Pese a la lógica, no
tardaron en hacer acto de presencia los críticos con la serie, garantizando que
no habían podido entender los diálogos. Puritanos de pacotilla que unifican la
universalidad del español al tiempo que lo adulteran con anglicismos, lo
dilapidan con inclusivos y lo condenan con puñaladas ortográficas y
morfológicas, con baqueteos gramaticales y semánticos, que acabarán por
desbaratar nuestro mayor tesoro. Este soez malestar de pacotilla,
desgraciadamente, fue captado por acomplejados productores más atentos al
comentario en la red social de turno que a la precisión y solidez del trabajo.
La consecuencia fue el esperpento de subtitular en español la película mexicana
Roma, rodada, por supuesto, en
español.

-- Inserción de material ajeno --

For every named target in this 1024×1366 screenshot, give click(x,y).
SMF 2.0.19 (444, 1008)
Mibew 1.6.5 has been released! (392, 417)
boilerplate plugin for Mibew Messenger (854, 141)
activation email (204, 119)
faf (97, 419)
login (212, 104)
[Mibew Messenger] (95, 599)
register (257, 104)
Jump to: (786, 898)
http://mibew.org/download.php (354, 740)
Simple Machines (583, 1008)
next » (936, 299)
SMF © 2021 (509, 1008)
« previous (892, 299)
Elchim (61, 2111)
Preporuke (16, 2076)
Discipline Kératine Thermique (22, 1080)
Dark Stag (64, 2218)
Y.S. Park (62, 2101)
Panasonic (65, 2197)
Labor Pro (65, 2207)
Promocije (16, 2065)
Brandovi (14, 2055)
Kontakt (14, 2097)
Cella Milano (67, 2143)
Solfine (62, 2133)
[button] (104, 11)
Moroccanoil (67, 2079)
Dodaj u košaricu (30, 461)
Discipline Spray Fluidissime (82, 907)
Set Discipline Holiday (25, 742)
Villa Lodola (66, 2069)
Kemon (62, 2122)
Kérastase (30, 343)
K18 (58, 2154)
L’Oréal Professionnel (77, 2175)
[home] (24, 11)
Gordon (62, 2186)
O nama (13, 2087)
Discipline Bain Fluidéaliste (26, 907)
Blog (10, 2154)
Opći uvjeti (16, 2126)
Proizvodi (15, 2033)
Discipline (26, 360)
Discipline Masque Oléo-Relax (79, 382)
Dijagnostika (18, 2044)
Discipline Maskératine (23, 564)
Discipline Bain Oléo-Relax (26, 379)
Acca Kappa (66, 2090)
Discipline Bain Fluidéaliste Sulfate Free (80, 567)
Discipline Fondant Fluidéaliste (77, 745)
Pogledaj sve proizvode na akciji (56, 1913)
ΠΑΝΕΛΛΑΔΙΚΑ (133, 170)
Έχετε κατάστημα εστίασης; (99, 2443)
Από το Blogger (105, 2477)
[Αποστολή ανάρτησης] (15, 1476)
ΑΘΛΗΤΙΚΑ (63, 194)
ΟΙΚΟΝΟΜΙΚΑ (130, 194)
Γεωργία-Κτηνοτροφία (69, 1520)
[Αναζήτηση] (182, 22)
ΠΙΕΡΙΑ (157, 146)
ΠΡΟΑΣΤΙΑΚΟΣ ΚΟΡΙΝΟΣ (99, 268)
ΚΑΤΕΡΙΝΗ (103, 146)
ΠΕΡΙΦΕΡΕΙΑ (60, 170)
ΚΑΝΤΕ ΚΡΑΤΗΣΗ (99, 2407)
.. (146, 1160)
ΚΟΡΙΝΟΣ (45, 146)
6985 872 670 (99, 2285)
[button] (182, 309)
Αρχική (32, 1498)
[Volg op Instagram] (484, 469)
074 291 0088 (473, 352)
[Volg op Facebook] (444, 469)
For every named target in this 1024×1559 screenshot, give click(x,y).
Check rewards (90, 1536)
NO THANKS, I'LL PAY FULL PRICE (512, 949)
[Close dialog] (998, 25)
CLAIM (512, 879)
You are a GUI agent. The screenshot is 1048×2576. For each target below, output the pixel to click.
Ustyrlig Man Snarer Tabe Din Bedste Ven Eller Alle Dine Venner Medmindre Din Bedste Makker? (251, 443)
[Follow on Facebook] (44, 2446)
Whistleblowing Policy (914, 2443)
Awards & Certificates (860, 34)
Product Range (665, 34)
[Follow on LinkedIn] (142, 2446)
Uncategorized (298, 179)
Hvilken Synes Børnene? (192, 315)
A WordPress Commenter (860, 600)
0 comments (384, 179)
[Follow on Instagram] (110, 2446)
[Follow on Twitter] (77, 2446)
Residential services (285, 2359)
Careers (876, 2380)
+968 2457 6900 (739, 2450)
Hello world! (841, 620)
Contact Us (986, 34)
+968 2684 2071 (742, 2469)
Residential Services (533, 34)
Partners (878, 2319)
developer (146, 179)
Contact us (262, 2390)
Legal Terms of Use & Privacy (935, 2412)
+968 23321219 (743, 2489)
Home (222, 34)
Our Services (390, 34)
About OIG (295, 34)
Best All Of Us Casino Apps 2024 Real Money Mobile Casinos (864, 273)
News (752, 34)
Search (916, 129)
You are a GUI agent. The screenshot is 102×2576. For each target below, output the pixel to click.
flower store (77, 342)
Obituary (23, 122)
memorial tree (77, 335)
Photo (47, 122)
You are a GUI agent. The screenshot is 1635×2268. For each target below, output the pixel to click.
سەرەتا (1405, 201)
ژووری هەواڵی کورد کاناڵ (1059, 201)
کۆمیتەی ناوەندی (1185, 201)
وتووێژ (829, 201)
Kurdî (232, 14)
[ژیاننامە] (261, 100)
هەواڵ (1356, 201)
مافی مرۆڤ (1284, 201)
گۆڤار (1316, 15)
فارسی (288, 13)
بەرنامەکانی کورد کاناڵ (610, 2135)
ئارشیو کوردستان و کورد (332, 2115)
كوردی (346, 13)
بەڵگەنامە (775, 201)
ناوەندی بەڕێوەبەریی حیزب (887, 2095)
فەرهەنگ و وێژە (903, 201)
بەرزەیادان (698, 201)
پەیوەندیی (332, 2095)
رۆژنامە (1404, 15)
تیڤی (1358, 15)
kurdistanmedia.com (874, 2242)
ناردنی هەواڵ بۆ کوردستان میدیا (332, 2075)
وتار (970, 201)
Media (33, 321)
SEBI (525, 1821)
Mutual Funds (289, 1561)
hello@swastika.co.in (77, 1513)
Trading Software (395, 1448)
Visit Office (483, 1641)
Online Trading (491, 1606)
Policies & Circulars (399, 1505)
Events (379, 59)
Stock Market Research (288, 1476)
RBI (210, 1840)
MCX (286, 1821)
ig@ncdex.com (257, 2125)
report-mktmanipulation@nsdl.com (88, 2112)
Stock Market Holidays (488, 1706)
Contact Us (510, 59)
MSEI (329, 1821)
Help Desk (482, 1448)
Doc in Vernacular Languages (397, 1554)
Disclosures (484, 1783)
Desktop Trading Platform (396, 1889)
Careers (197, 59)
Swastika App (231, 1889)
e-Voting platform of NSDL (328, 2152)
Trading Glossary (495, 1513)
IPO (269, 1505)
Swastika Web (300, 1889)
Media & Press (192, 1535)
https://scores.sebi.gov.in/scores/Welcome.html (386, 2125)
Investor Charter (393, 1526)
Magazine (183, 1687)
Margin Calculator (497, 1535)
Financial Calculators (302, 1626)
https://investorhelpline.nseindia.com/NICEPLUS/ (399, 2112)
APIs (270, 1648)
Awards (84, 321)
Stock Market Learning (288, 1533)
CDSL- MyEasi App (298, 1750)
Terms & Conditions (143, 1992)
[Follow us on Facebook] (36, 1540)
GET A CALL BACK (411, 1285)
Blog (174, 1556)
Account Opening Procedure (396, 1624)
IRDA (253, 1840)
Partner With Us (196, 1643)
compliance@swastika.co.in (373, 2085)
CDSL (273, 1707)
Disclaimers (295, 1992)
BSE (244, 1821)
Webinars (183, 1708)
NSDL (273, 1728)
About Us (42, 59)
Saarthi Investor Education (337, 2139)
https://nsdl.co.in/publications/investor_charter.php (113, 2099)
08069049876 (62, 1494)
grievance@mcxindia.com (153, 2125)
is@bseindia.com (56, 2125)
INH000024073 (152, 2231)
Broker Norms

Penosa iniciativa que ha terminado por ser empleada en los medios
televisivos, cuando, en un reportaje, entrevistan a una persona con un deje más
intenso, un acento más marcado, un hablar más cerrado o una pronunciación
inmunizada contra la influencia educacional. Sin embargo, en quienes verdaderamente
la inteligencia brilla por su ausencia es en todos esos productores de oropel
que se dejan arrastrar por puritanos de pacotilla.